I have a 1969 1225 that a friend and I purchased to restore and we have run out of time and are looking to sell it. It needs the wiring sorted out and the cylinder head torqued down. My question is does the hydraulic lift add any value for selling? I have seen several for sale on the Internet but all are manual lift.


Sent from my iPad using Tractor Forum


----------



## OldBuzzard (Jun 23, 2011)

:ditto:

Hydraulic lift was standard on ALL of the Bolens Hydro driven tractors.

You must be thinking about the Hydraulic Lift Kit that Bolens had available for the gear driven tube frames.

Here's what one looks like when mounted on a G10.

The last pic is what it looked like before I put the lift kit on it.


----------



## 86bolens (Jul 19, 2012)

Thanks for the info.
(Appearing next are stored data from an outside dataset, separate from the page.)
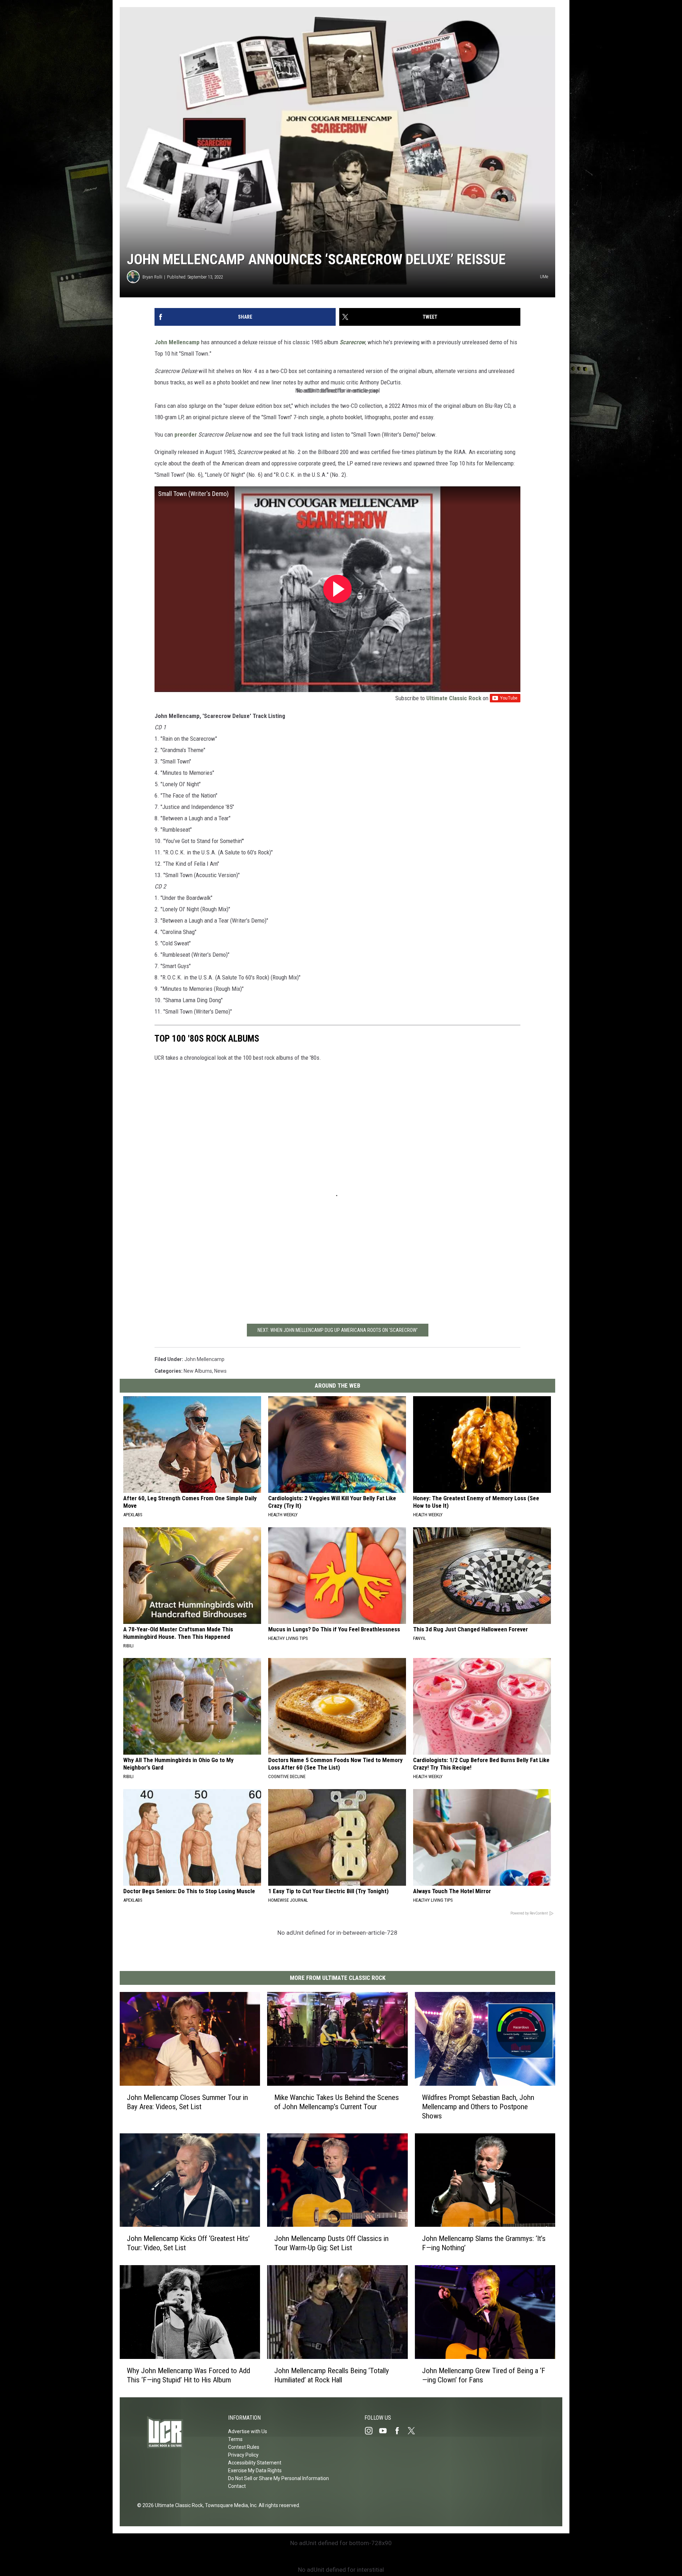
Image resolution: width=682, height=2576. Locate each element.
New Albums (198, 1371)
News (220, 1371)
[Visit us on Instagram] (371, 2430)
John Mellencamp (177, 342)
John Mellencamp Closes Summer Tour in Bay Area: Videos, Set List (187, 2102)
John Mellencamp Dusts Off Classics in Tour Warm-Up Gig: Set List (331, 2243)
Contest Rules (243, 2447)
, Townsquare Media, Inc (229, 2505)
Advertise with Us (247, 2431)
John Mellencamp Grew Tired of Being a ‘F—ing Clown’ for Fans (483, 2375)
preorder (185, 434)
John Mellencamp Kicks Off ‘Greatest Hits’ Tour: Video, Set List (188, 2243)
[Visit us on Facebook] (400, 2430)
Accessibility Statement (254, 2463)
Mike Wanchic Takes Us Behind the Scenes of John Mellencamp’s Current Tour (336, 2102)
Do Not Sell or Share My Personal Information (278, 2478)
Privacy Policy (243, 2455)
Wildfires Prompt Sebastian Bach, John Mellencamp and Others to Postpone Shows (478, 2106)
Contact (237, 2486)
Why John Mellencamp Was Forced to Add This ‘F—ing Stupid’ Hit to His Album (188, 2375)
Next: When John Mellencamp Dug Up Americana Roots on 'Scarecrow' (338, 1330)
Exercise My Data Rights (255, 2470)
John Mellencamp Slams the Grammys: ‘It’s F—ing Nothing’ (484, 2243)
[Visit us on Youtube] (386, 2430)
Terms (235, 2439)
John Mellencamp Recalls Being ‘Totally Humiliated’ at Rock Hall (331, 2375)
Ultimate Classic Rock (453, 698)
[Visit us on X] (414, 2430)
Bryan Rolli (152, 277)
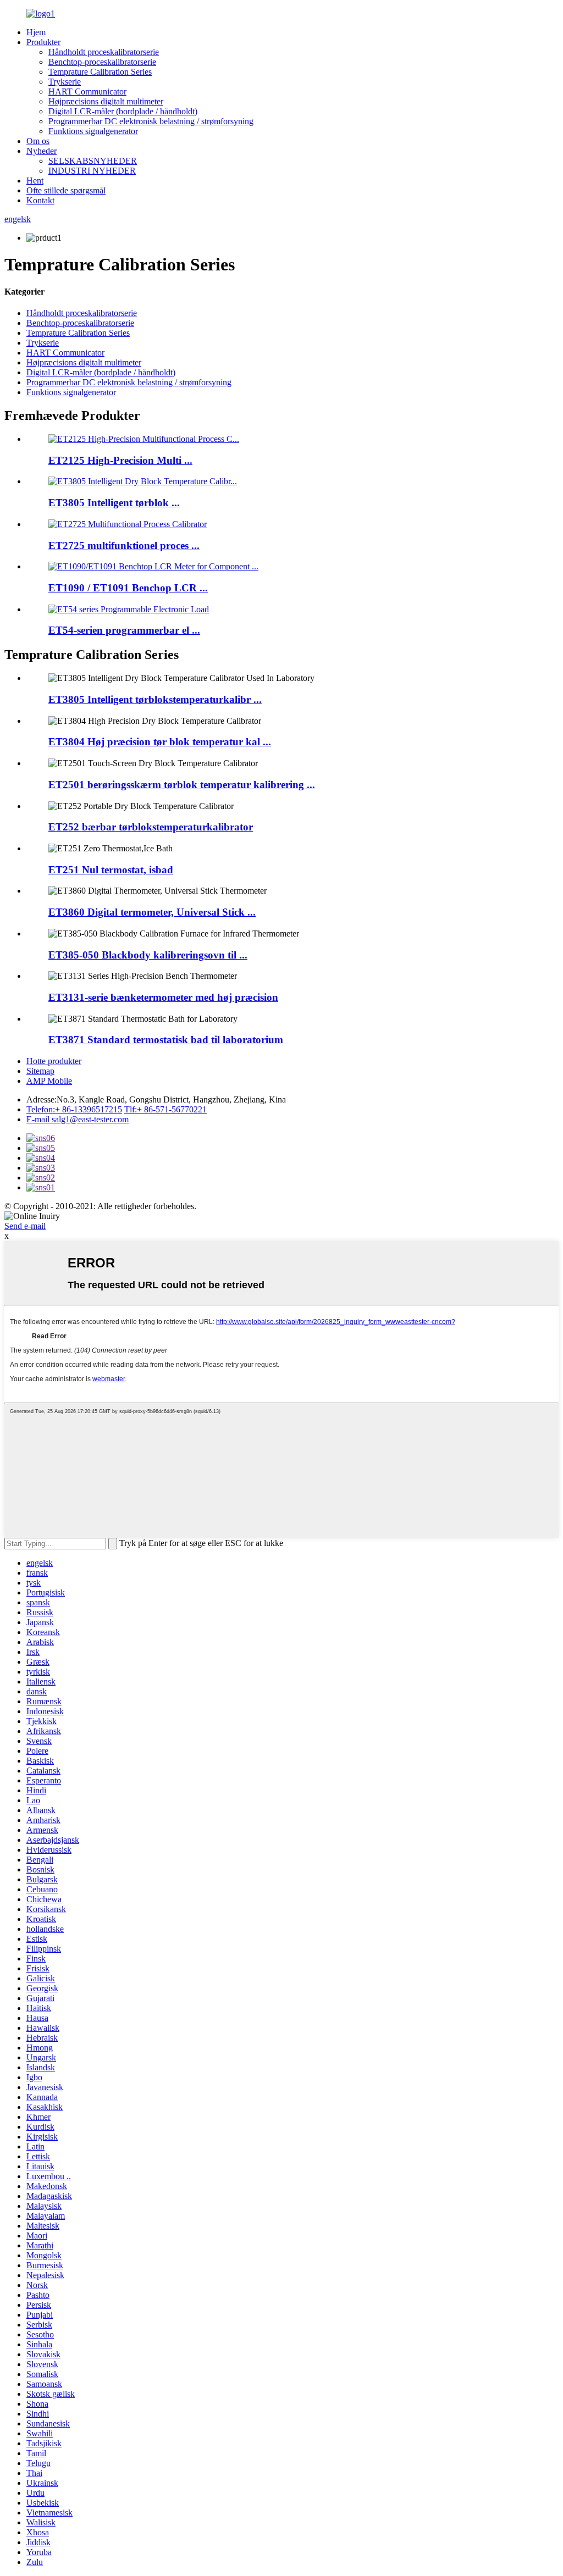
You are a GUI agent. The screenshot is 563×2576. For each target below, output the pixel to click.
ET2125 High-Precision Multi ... (120, 460)
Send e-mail (25, 1226)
This looks factory, the valve for the hydronic lift sits under the battery tray.



Sent from my iPad using Tractor Forum


----------



## OldBuzzard (Jun 23, 2011)

86bolens said:


> Thanks for the info. *This looks factory*, the valve for the hydronic lift sits under the battery tray.


It *is* factory. The 1225 is a hydrostatic driven tractor.

It should look similar to these pics of my 1256s which replaced the 1225.


----------



## ruger1022 (Sep 8, 2015)

*Bolens 1220 no spark*

Hey just became a member today at tractorforum seem pretty coolhave a 1220 bolens and a g9 have had them 6 years having Trouble finding parts for my tecumseh 12 hp no spark replaced coil once any other ideas


----------